単一インスタンスの連携スキームでは、Kaspersky CyberTrace と Splunk インスタンスは同じコンピューターまたは別々のコンピューターにインストールされます。既定の構成では、Kaspersky CyberTrace App for Splunk は Kaspersky CyberTrace と同じコンピューターにインストールされます。しかしながら、Kaspersky CyberTrace を別のコンピューターにインストールすることを推奨します。別のコンピューターにインストールする場合、インストール中に Kaspersky CyberTrace サービスを構成し、ステップ 2(以下参照)に従って Kaspersky CyberTrace App for Splunk を構成する必要があります。
- ステップ 1:Kaspersky CyberTrace App for Splunk をインストールします。
- ステップ 2(オプション):Kaspersky CyberTrace App for Splunk を構成します。
このステップは任意です。このステップを省略すると、Kaspersky CyberTrace App for Splunk には既定の構成が使用されます。既定の構成では、電子メールのアラートは送信されません。
既定では、Kaspersky CyberTrace App for Splunk はポート
9999
を使用して Kaspersky CyberTrace にイベントを送信し、ポート9998
を使用して Kaspersky CyberTrace からイベントを受信します。これらのポートが別のアプリケーションで使用されている場合、Kaspersky CyberTrace App for Splunk またはポートを使用しているアプリケーションのいずれかを、別のポートを使用するように構成する必要があります。 - ステップ 3(オプション):ルックアップスクリプトを構成します。

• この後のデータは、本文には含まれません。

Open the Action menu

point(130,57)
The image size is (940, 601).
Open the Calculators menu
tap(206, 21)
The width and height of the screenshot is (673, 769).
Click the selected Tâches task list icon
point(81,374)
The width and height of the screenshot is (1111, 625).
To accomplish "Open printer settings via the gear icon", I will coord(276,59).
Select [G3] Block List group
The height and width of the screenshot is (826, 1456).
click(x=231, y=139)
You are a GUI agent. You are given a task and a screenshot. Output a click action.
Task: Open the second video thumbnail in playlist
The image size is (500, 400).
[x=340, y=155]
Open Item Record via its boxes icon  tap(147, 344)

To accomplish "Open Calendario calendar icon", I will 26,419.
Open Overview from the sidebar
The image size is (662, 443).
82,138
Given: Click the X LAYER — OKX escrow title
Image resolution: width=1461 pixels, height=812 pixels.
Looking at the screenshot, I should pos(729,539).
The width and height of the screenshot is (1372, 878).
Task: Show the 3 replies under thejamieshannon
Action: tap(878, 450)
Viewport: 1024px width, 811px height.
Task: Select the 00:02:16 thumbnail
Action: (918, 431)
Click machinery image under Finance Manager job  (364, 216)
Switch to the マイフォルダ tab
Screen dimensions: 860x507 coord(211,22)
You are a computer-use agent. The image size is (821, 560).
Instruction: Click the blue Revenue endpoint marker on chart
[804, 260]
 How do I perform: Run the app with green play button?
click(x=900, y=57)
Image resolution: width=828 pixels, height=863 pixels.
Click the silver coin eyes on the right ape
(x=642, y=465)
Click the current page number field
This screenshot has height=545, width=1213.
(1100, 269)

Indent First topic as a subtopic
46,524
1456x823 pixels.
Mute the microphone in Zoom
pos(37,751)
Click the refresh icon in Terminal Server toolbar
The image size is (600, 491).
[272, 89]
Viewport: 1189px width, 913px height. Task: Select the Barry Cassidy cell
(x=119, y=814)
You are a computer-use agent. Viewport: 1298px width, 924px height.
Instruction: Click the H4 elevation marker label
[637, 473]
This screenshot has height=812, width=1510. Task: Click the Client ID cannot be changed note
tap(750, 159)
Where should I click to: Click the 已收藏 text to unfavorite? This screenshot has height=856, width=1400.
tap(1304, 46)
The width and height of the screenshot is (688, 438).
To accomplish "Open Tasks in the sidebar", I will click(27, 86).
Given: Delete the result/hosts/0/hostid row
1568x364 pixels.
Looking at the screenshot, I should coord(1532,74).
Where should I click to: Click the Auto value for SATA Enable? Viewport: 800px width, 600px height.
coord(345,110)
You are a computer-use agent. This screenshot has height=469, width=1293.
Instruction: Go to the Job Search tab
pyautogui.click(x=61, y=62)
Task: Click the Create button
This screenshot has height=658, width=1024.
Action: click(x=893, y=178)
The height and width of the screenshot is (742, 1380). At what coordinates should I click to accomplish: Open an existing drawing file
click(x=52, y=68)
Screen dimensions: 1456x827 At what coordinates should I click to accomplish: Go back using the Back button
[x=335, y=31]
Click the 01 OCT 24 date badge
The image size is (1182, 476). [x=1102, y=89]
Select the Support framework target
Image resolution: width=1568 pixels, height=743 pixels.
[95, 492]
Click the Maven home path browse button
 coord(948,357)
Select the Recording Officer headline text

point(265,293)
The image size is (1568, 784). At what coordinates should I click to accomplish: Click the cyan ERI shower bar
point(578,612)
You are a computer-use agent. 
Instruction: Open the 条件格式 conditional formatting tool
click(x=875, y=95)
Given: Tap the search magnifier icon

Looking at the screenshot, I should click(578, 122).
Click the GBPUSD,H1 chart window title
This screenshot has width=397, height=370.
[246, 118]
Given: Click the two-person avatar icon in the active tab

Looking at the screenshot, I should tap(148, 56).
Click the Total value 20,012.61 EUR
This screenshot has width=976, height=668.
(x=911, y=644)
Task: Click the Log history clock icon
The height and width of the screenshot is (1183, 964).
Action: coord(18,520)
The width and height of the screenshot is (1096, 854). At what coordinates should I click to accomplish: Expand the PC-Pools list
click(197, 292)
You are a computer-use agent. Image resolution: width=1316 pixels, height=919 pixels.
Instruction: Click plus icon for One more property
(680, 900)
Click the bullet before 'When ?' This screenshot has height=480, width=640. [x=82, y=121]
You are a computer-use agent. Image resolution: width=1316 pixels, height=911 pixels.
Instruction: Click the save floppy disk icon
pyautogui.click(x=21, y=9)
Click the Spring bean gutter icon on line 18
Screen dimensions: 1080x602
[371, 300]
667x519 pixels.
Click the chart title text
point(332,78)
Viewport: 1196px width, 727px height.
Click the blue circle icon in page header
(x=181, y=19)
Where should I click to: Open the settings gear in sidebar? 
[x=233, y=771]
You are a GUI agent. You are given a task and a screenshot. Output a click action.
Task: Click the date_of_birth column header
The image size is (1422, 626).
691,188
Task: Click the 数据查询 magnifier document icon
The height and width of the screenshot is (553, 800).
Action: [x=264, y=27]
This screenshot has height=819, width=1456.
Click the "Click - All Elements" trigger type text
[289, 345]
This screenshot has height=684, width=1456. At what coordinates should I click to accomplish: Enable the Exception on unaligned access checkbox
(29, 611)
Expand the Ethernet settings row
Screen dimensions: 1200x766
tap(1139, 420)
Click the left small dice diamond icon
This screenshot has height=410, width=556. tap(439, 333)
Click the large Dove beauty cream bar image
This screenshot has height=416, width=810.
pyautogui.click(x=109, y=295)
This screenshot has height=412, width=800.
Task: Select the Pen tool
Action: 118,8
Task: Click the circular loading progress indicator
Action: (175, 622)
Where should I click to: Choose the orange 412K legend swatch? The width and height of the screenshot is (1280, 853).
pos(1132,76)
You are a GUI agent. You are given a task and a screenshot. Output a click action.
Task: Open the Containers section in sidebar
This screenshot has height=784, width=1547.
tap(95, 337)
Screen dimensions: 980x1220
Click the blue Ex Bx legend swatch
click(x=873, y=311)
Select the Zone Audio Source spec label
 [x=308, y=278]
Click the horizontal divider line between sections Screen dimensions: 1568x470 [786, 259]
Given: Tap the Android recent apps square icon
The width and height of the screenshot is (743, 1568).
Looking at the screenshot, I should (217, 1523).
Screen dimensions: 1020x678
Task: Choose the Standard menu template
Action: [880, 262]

このステップは任意です。このステップを省略すると、ルックアップスクリプトには既定の構成が使用されます。
- ステップ 4. 検証テストを実行します。
マッチングプロセスの設定を編集する前に、必ず検証テストを実行してください。
分散型連携モードで Splunk と連携する方法
Kaspersky CyberTrace と Splunk を分散型連携モードで連携するには:
- Kaspersky CyberTrace がインストールされていることを確認します。
分散型デプロイメントスキームでは、Kaspersky CyberTrace を Forwarder または Indexer が既にインストールされている任意のコンピューターにインストールすることも、別のコンピューターにインストールすることもできます。
また、インストール中に Kaspersky CyberTrace サービスを構成する必要がありますが、その際、Splunk エンティティ(Forwarder、Indexer など)からイベントを受信し、Kaspersky CyberTrace App for Splunk によって使用されるインデックスを保存する Indexer に自身のイベントを送信するように Kaspersky CyberTrace サービスを構成します。
- ステップ 1:Forwarder App と Search Head App をインストールします。
- ステップ 2. 相互にやり取りでき、Kaspersky CyberTrace にイベントを転送できるように、Forwarder App と Search Head App を構成します。
- ステップ 3(オプション):ルックアップスクリプトを構成します。
このステップは任意です。このステップを省略すると、ルックアップスクリプトには既定の構成が使用されます。
- ステップ 4. 検証テストを実行します。
マッチングプロセスの設定を編集する前に、必ず検証テストを実行してください。